Updated: Aug 10, 2022

Master

craftsman

From Savile Row to a new generation of fans, Craig Featherstone gives us the inside track on his exclusive bespoke tailoring brand


WORDS Charlotte McManus PHOTOGRAPHY Rick Pushinsky

"Suits do a lot more than just look good,"says master tailor and Savile Row savant Craig Featherstone. "They also make you feel confident." With almost three decades of sartorial tailoring experience under his belt, he's well positioned to comment. To put on a suit is to dress up. It holds you in and makes you stand straighter. Once you're wearing a suit, you're ready for business."


Growing up on the Cottonmill estate in St Albans, Featherstone enrolled on a fashion design course at the age of 16, after discovering a talent for sewing clothes labels on his mother's old sewing machine. He then made the acquaintance of David Chambers, a neighbour and highly respected Savile Row tailor. After imploring Chambers to take him on as an apprentice - even offering to work for free - Featherstone was inducted into the time-honoured art of making men's suits.


"Savile Row is all about individual trades, You have a jacket maker, a trouser maker, a waistcoat maker, and they usually don't know how to make each other's garments. I was lucky enough to be taught all the different crafts by one guy, the best tailor I've ever known," Featherstone says of Chambers. "He designed suits for people like David Bowie and Harvey Keitel, ​making some of the best clothes in the entire world out of a shed at the bottom of his garden."


After 14 years under Chambers, Savile Row beckoned for Featherstone, and there was still one aspect of tailoring that he had yet to perfect. "I wanted to be a master tailor, but still I needed to learn how to cut," he explains. "You can't start your own business without knowing that."
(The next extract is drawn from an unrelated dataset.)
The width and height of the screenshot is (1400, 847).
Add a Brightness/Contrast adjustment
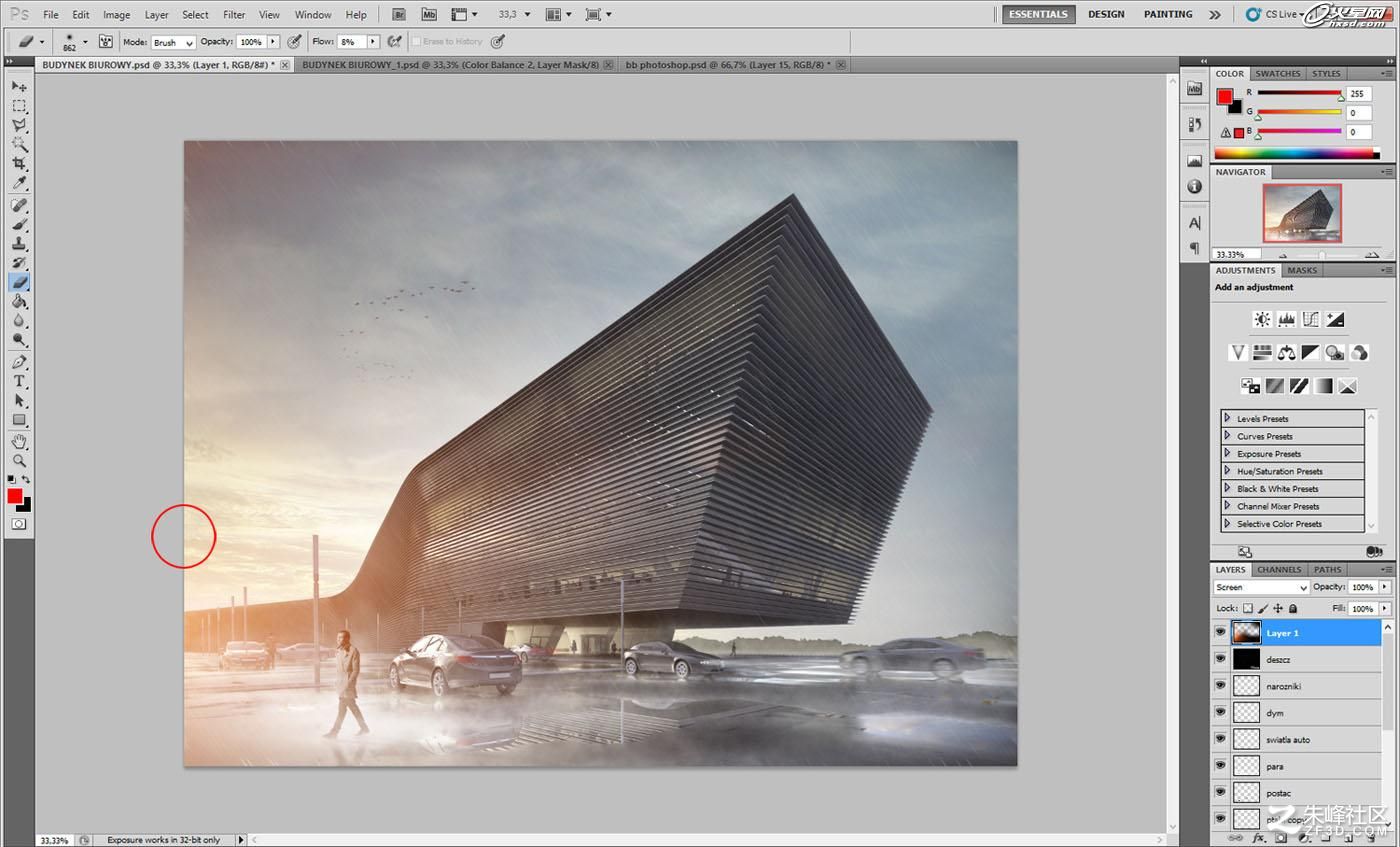click(x=1262, y=320)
The young tailor set off for Mayfair and had a chance meeting with Ozwald Boateng OBE in the street. Boateng was impressed with Featherstone's coat which, naturally, he'd made himself, and this led to a three-month stint working with the top designer.


Featherstone was then headhunted by Henry Poole, a founding brand of Savile Row itself, where he rose to director level within three years. Crafting suits for presidents, members of the aristocracy and the royal family, he also caught the attention of Aston Martin VIPs.
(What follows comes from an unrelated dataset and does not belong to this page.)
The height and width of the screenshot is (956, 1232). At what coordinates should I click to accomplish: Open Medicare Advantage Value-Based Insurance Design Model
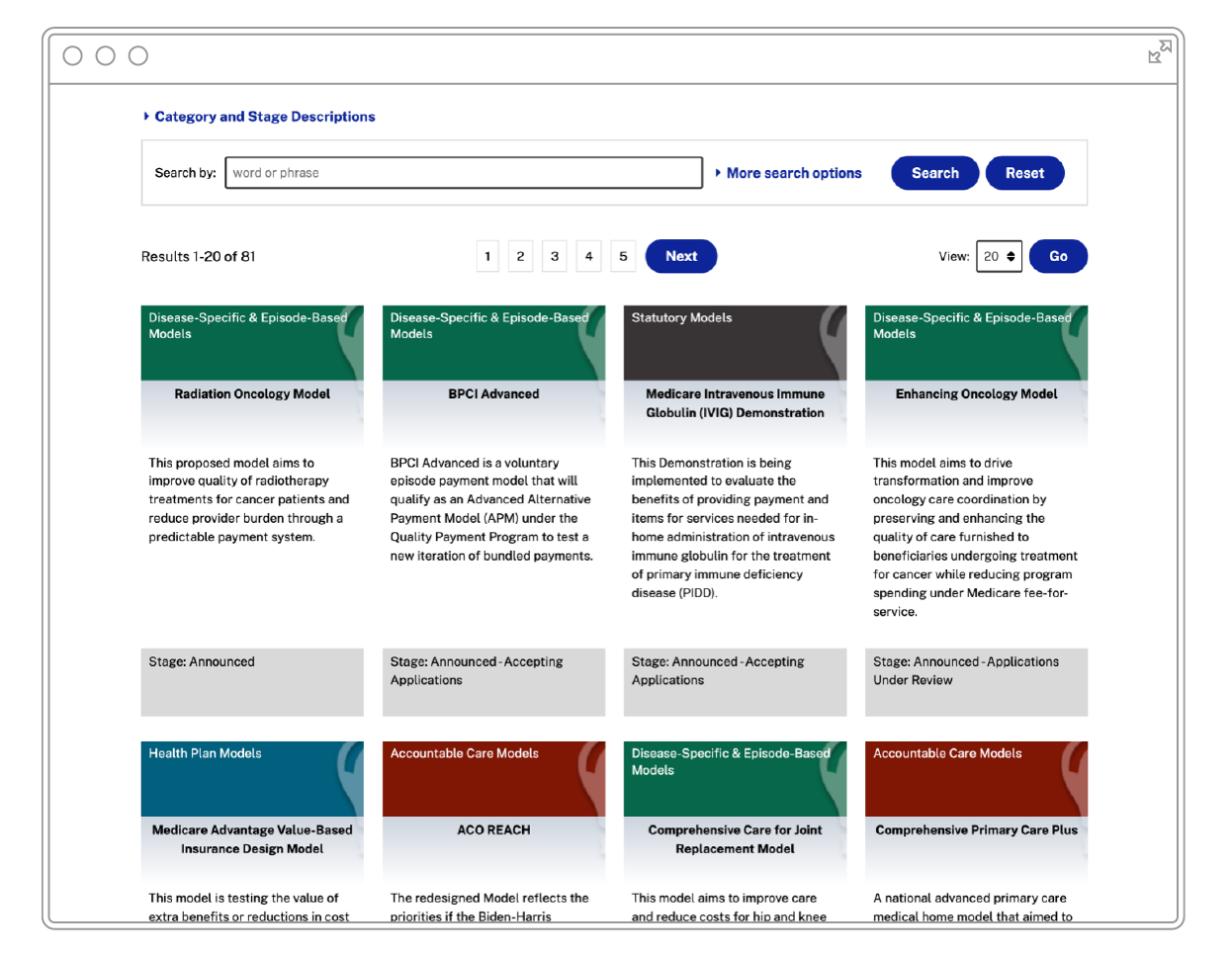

In the late 2000s, Aston Martin Executive Vice President and Chief Creative Officer Marek Reichman commissioned Featherstone to make a tailored Savile Row car cover to present the Aston Martin One-77 - the marque's inaugural hypercar for the 2008 ParisMotor Show. "I love challenges," Featherstone says, and agrees with Reichman's description of Aston Martins as "athletes in tailored suits": "Aston Martins are performance cars, but they're elegant and beautifully shaped."